Reading When Helping Hurts thrust me into David VanDrunen’s Living in God’s Two Kingdoms. I’m desperate for clarity amidst a cacophony of voices on mission. Authors of the former, Corbett and Fikkert, join the growing list of writers who see cultural renewal/transformation/redemption/recreation as part and parcel of the Church’s mission.
The solution to poverty, they write, is reconciliation: “moving people closer to glorifying God by living in right relationship with God, with self, with others, and with the rest of creation” (78), quoting 2 Corinthians 5. I appreciate the crux of what they’re saying but wouldn’t call that reconciliation. Would the apostle Paul recognize Alisa Collins from the Chicago ghetto, finding steady work and self-fulfillment, as the process of reconciliation he writes about in 2 Cor 5? No.
To be fair, they do write several pages explaining that “profound reconciliation” (as opposed to ‘half-ass reconciliation’?) “cannot be done without people accepting Jesus Christ as Lord and Savior” (80, c.f. 94-97). My only concern is that there is already a host of members in the missions community who believe that sin equals poverty, that the gospel equals kingdom, and would be delighted to have an advocate saying that reconciliation equals a process of alleviating suffering.

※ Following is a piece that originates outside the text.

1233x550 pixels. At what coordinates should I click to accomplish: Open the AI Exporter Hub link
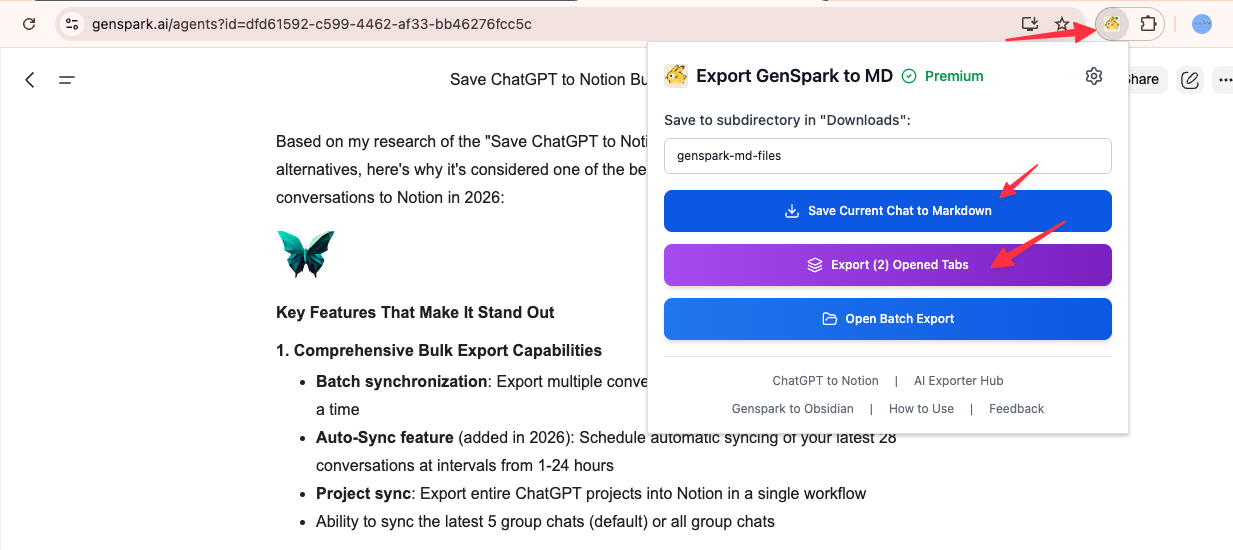click(x=958, y=381)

Why is Renee Padilla being invited to Urbana to depict mission exclusively in terms of coming to the aid of internally displaced people? Why is Shane Claibourne growing in popularity for his message that the only hell worth fighting against is that of poverty? Why is Christianity Today including articles about environmental concern as a chief pillar of mission? Why did Ralph Winter argue that we must do missions on the microbe level, battling Satan in the realm of infectious diseases? Why has 2010 marked the year in which more North American Great Commission dollars are going toward social work than evangelism and church planting?

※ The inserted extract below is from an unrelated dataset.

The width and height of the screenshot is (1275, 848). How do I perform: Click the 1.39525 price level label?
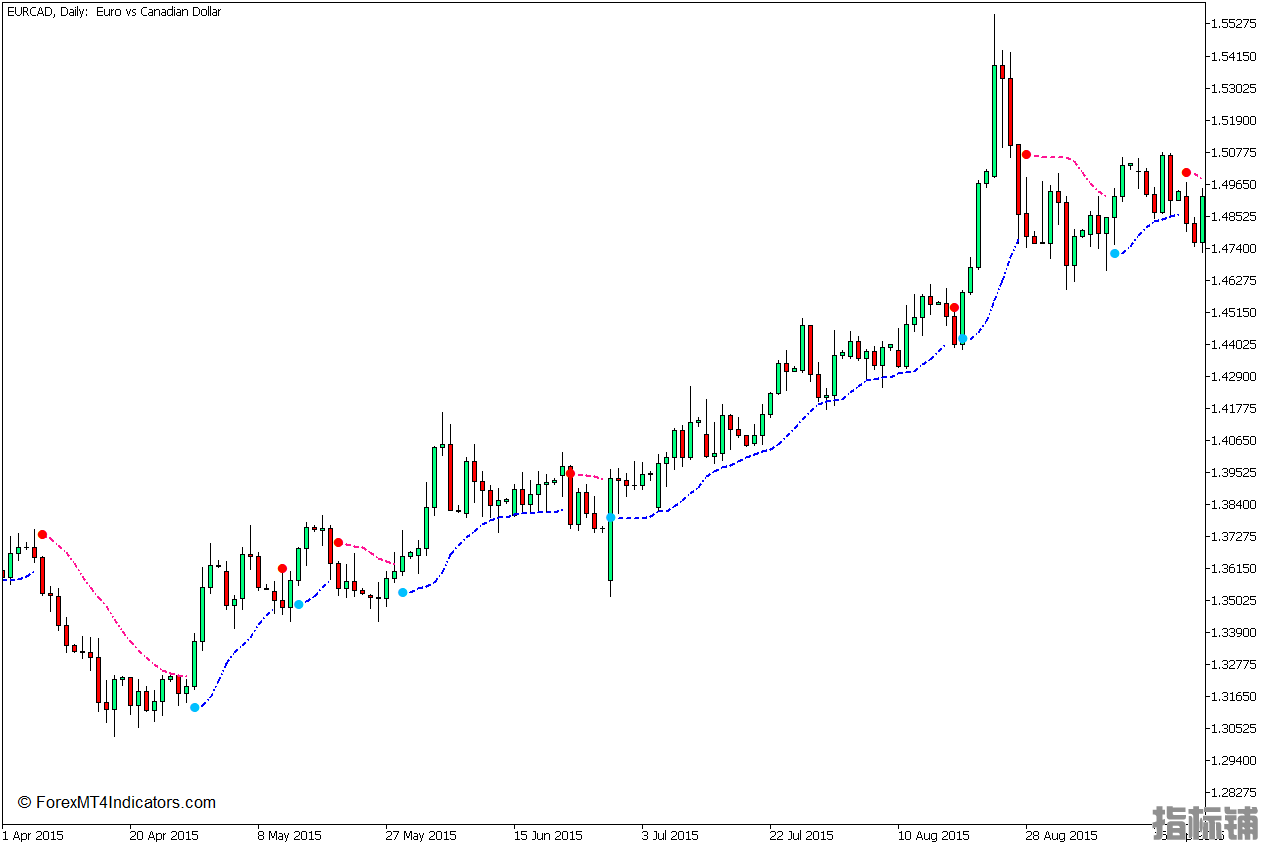(x=1232, y=472)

To David VanDrunen we must turn. Lumping neo-Calvinists, advocates of the New Perspective on Paul, and emerging church leaders together as those who believe “the salvation or redemption brought by Christ is essentially restoration or re-creation” (18), he mounts a compelling defense for a two-kingdoms theology.
It comes down to two Adams and two covenants. Transformationalists oft-repeat the line that the cultural mandate of dominion to Adam has never been rescinded in Scripture. Therefore, we inherit this mandate as Adam’s heirs. Not so, says VanDrunen. Better than never rescinded the cultural mandate has been fully fulfilled in Christ. What the first Adam failed to do as a righteous king and priest in creation, Jesus did, resisting and conquering the devil, becoming the perfect priest to God, and achieving the Sabbath rest intended as the culmination of the first Adam’s labors. The New Testament takes great pains to connect the two Adams (Rom 5; 1 Cor 15; c.f. Hebrews and many other allusions).
Jesus left nothing incomplete, not justification and not achieving the world-to-come. We add nothing. Our cultural engagement now does not make new creation, but is in response to new creation. Far from cultural isolation, we understand that we dwell in two kingdoms, both firmly under the Lordship of Christ.
God’s covenant to Noah established the common kingdom: it involved cultural activities, all humanity, preservation of the natural order, and temporary nature. In contrast, God’s covenant to Abraham established the redemptive kingdom, conversely: pertaining to faith and worship, a distinct people within humanity, bestowing salvation, and is everlasting.
Christians are not pseudo-Gnostic, isolationists denigrating the physical for the spiritual, awaiting heavenly ethereal bliss in the clouds. We are cultural beings in a cultural world called to honor God in an infinite array of cultural activities. But we do so as sojourners. We do so as members of a redemptive kingdom who understand a radical end to this world and its culture and wait for a new (not improved) heavens and earth.
That which does last is our primary mission. Paul describes it as a building undergoing fire (1Cor 3). John, alluding to Isaiah, as the glory and honor of nations entering the new Jerusalem. Both refer to the proclamation of the gospel and growth of the Church.